- Native name: Аккаржанка (Ukrainian)

Location
- Country: Ukraine
- Oblast: Odesa

Physical characteristics
- • location: near the village of Berezan
- • location: Sukhyi Estuary
- • coordinates: approx. 46°20′N 30°38′E﻿ / ﻿46.333°N 30.633°E
- Length: 39 km (24 mi)
- Basin size: 160 km^{2} (62 sq mi)

= Akkarzhanka =

Akkarzhanka (Аккаржанка) is a small steppe river in Odesa Raion of Odesa Oblast, Ukraine. The river has origin near the village of Berezan, inflows to the Sukhyi Estuary in its north-western part, near the urban-type settlement of Velykodolynske.

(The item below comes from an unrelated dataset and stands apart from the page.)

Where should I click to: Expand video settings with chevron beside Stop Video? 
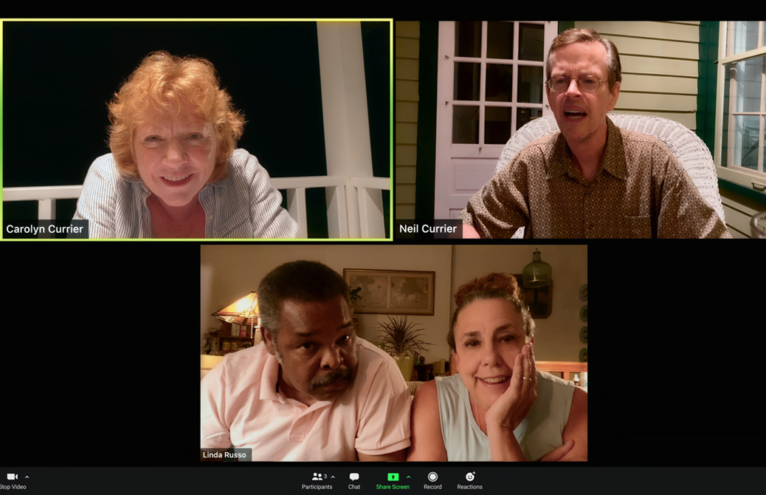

The length of the river 39 km, the watershed area is 160 km2. It is fed mainly by rain and meltwater, with some minor contributions from underground runoff.

== Species ==
Using kick-nets and sampling a fish pond and the Oleksandrivka Reservoir in the river in 2018, a study found several specimens of the Macrobrachium nipponense (Oriental river prawn), which is an invasive species, within the river with estimated densities of up to 15 individuals per square meter. Young individuals were consistently present, indicating reproduction in the river.

== Status ==
Reports from a commission in 2023 reported ongoing drying out and siltation of the river, and that there needed to be an attempt to clear the sources that feed the river. Authorities from the rural settlement of Velykodolynske agreed to develop a project for cleaning the river, increasing control over compliance with environmental protection zones, and removing illegal structures that block access to the river in order to remedy the situation.